== Segment start ==

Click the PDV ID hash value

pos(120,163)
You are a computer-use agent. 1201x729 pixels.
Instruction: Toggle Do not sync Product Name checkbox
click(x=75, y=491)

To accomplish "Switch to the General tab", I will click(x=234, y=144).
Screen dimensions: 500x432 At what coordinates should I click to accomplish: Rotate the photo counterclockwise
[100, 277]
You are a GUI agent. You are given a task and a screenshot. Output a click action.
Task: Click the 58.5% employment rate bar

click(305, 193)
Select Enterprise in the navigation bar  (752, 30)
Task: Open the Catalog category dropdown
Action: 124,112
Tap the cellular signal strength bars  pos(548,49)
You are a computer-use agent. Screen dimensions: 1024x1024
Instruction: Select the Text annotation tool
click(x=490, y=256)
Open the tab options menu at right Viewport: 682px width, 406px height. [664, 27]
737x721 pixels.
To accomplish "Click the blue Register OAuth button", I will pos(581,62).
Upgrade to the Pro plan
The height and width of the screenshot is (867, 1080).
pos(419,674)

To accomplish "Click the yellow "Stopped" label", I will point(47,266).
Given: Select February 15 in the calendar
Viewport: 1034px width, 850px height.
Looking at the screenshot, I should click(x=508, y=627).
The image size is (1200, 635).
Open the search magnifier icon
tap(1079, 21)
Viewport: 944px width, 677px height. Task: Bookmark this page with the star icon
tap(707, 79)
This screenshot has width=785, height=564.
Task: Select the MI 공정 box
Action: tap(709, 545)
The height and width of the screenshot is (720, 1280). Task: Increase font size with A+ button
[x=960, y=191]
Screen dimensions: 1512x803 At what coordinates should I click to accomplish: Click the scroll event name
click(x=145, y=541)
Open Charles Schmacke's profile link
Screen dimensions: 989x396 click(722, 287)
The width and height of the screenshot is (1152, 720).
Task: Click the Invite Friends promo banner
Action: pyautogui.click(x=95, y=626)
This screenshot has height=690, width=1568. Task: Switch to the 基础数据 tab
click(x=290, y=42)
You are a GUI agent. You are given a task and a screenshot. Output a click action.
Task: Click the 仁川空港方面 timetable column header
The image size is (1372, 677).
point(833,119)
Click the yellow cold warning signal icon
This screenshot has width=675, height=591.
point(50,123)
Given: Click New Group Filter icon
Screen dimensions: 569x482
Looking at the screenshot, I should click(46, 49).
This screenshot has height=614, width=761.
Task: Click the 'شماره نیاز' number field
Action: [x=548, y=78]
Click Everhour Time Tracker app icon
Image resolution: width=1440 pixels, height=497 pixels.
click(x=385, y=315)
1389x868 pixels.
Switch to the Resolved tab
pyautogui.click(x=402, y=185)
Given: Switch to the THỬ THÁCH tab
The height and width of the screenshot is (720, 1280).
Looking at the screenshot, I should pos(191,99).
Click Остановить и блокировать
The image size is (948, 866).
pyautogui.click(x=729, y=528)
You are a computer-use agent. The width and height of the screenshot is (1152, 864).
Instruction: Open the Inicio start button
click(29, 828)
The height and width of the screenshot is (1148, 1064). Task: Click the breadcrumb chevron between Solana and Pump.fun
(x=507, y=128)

== Segment end ==

What the exercise asks: Copy, from the material above, each line in which the string "agent" occurs.

Response area:
You are a computer-use agent. 1201x729 pixels.
You are a GUI agent. You are given a task and a screenshot. Output a click action.
You are a computer-use agent. Screen dimensions: 1024x1024
You are a GUI agent. You are given a task and a screenshot. Output a click action.
You are a computer-use agent. The width and height of the screenshot is (1152, 864).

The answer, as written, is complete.